Se na sua trama docemente caótica o anedótico abunda, se damos por nós arrebatados com o desfile de curiosidades, daqueles trechos que tanto enlevo nos causam das vidas dos mestres, desde as epifanias e troca de bilhetes com os deuses, às pulhices e aos momentos de fraqueza humana, de desilusão e miséria, tudo isso confabula com os tais momentos de abertura pessoal da autora, ou pelo menos da voz que narra. A certa altura, falando-nos do período em que acompanhava o marido ao hospital enquanto este se submetia a “quimioterapias mortíferas e toda a lista de coisas arrepiantes a que vos vou poupar”, narra-nos o encontro com uma puta que se passeava num vestido vermelho durante a noite pelos corredores do hospital, “os saltos ecoando sobre as lajes geladas; ia de doente em doente, esfregava-se de encontro ao ferro das camas, fazia o que tinha a fazer”. Não cabe aqui antecipar a força monumental deste episódio mas, para arredondar, diga-se que é uma dessas passagens que nos fazem arrumar um livro, depois de o lermos, naquela estante em chamas, ficando de lição para os períodos de cinza que atravessamos vida fora, procurando que, a cada morte, suceda um renascimento.
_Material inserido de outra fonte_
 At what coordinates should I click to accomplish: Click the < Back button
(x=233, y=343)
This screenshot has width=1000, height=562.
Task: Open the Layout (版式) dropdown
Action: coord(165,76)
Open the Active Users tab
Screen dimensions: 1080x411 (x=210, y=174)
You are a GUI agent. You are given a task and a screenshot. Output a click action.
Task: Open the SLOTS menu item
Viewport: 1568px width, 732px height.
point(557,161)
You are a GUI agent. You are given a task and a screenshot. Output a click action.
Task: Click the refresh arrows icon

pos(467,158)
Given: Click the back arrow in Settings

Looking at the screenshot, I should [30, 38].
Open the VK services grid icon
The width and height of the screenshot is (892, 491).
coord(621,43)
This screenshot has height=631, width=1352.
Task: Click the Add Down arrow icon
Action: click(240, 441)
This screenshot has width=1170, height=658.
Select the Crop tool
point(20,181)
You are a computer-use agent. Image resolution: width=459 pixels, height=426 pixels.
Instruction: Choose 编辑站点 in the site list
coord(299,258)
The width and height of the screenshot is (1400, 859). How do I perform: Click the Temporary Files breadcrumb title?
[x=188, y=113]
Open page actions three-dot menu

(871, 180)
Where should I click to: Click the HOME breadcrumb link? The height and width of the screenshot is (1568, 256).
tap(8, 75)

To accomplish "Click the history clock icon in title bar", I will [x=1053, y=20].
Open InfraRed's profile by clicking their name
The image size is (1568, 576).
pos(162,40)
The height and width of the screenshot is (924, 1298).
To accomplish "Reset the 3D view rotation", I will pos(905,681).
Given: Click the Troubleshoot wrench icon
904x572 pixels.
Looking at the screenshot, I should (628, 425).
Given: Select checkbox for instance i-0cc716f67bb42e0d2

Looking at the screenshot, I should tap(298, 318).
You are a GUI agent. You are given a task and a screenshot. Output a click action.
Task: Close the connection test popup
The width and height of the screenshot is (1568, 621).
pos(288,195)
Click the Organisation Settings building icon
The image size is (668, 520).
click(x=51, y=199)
“O Nervo Ótico” é um desses exemplos que justificam a prodigalidade do mito da literatura sul-americana, e em particular a argentina. Basta lembrar outros sobressaltos recentes com Samanta Scheweblin, Selva Almada ou Mariana Enríquez para nos aventurarmos a ensaiar a hipótese de que este país soube virar a seu favor a condição marginal das suas letras, produzir uma literatura que é tão cativante porque sabe descolar dos exemplos que triunfam no esquema central da república mundial das letras. E a este respeito, aprofundando a sugestão, remate-se com outra citação do livro: “Era o seu desapego terreno que fazia com que não tivesse apreço nem pelo êxito nem pelo fracasso deste mundo. Rousseau não era um artista naïf mas um tipo elevado com uma boa razão para se manter à distância: apercebera-se de que o ar do seu céu mental era mais puro do que o vapor rarefeito que circulava pelos salões de vanguarda. Alguns não suportavam que fosse tão esquivo. Quando Picasso organizou o famoso banquete em sua honra, todos aplaudiram o genial Aduaneiro; e, quando no final da noite se ofereceram para o acompanhar num carinhoso grupo até ao carro, os seus rostos estavam molhados de lágrimas. Depois Picasso, com a crueldade de que fazem gala os cobardes, disse que tinha sido tudo uma piada, une blague. O mesmo Picasso que depois amealhou Rousseaus como se fossem coca-colas no deserto e vinte anos depois, quando teve de pintar a sua ‘Guernica’, se barricou no seu atelier a estudar em segredo ‘A Guerra’ de Rousseau, embora em público nunca o admitisse. Em termos artísticos, as vanguardas receberam mais de Rousseau do que este recebeu delas: seria de esperar que em qualquer momento o recém-chegado adotasse alguns dos tiques dos donos da casa, mas nada disso se verificou.”